This came up when testing pre-release rstan 2.26. I flagged it in this issue: https://github.com/stan-dev/rstan/issues/899#issuecomment-774483790 but doesn’t seem to have captured interest. The gradient of the model is wrong but the log prob is fine. Does cmdstanr have any way to check this? The model and data and rstan script to compare the gradient are here:
This makes me think it’s likely a specific function that’s changed from 2.21 → 2.26, rather than Stan/RStan. But since your model has so many moving parts, it’s a bit hard to see where the problem is coming from. Is there a simpler version of the model that still gives wrong gradients?
yes I spent a few hours on it previously chasing this weirdness down, only to have it ‘magically’ disappear – it ‘came back’ and appears to be staying, wanted to check that others see the same thing. I assume that you see the same problem when running my script? you’re right that it’s definitely not a problem in every, or even most, cases. I don’t mind doing some more digging, though since it has this weird disappearing flavor to it, I was hoping someone might be able to check it with cmdstan too…

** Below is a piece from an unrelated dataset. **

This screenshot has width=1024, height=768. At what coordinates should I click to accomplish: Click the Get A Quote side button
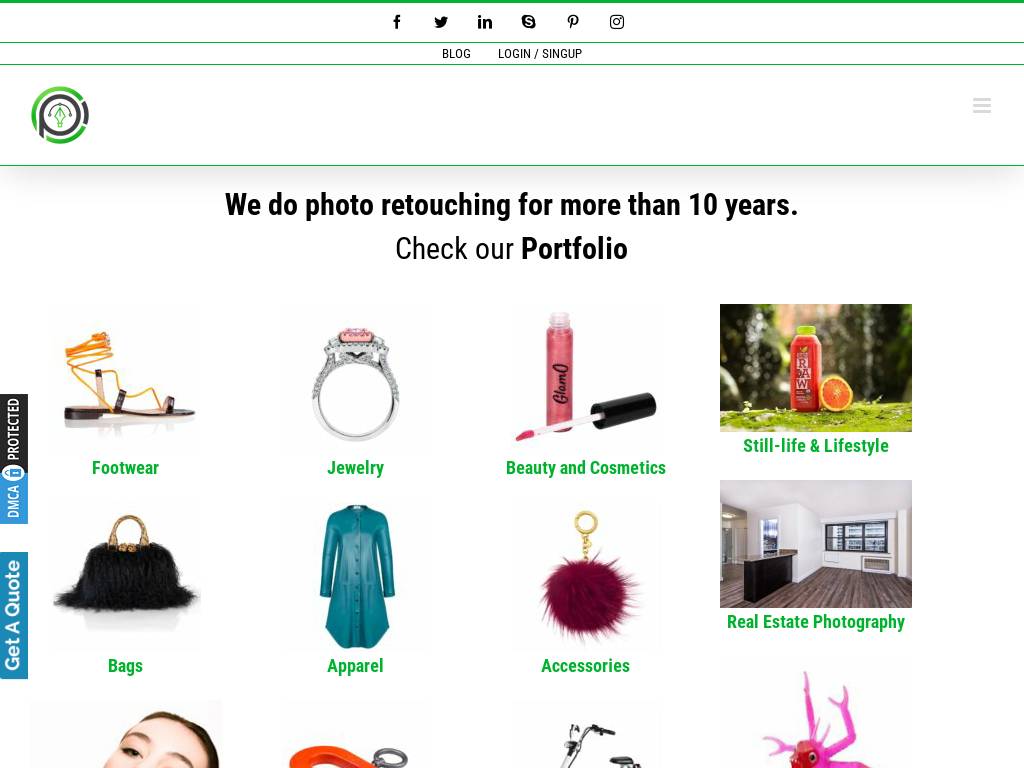[14, 615]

Yeah I’m seeing the same behaviour with your model.
Actually, looking at differences between the grad_log_prob and numerical gradients from your model it’s only the last 10 parameters that really differ:
edit: removed incorrect conclusions re continuoustime==1 section.

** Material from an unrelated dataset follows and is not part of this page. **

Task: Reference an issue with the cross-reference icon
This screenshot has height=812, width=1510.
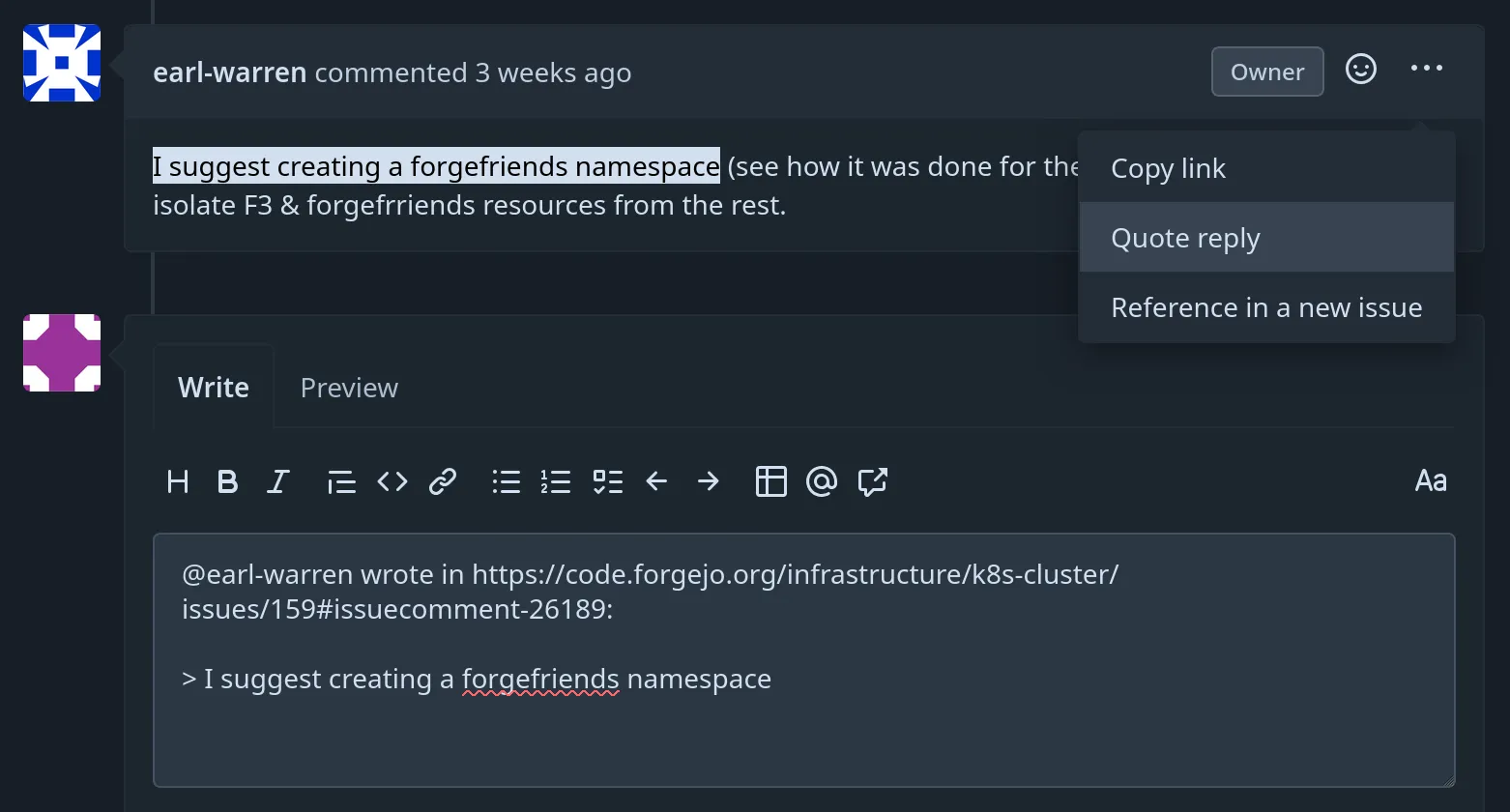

the first 14 parameters are the popmeans, the latter 10 relate to the covariance matrix of subject level parameters (which are themselves integrated out)
Huh, interesting. I won’t be able to have a proper look until Wednesday sorry, but knowing that the gradients are incorrect for rawpopsdbase and sqrtpcov only when continuoustime == 1 should help narrow things down a fair bit.
If you’re also able to do some testing and try simplifying the model, that would also be a great help
Ok I was wrong, it somehow relates to filling the rawpopc array of matrices (in transformed pars) and later getting a matrix out of that. if I make rawpopc just a matrix (ie non array) it is fine. Posting progress in case it gives someone an idea of what may have changed, but I guess I’ll track it down soon enough…
If I remove the first condition check (which is more efficient but doesn’t change the log prob in this case), or just reference a matrix rawpopc instead of the first matrix in the rawpopc array (again, not changing the log prob), there are no problems. Can’t reproduce in a MWE so far though…
ok. attached includes a grad checking script, data, and 3 models. the base model is the only one showing the gradient issue. the ‘nocheck’ model skips the first line I mentioned in the previous message, and the ‘noarray’ model changes rawpopc from an array of matrices to just a matrix. hopefully clear enough from the script.
is the most reliable way to avoid the gradient issue. That line is only there for efficiency and is not that important.reverting to multiple matrices instead of one array doesn’t seem to solve it reliably, I don’t really get it. I spent too much time on this already so have given up for now, just updating in case someone gets into it :)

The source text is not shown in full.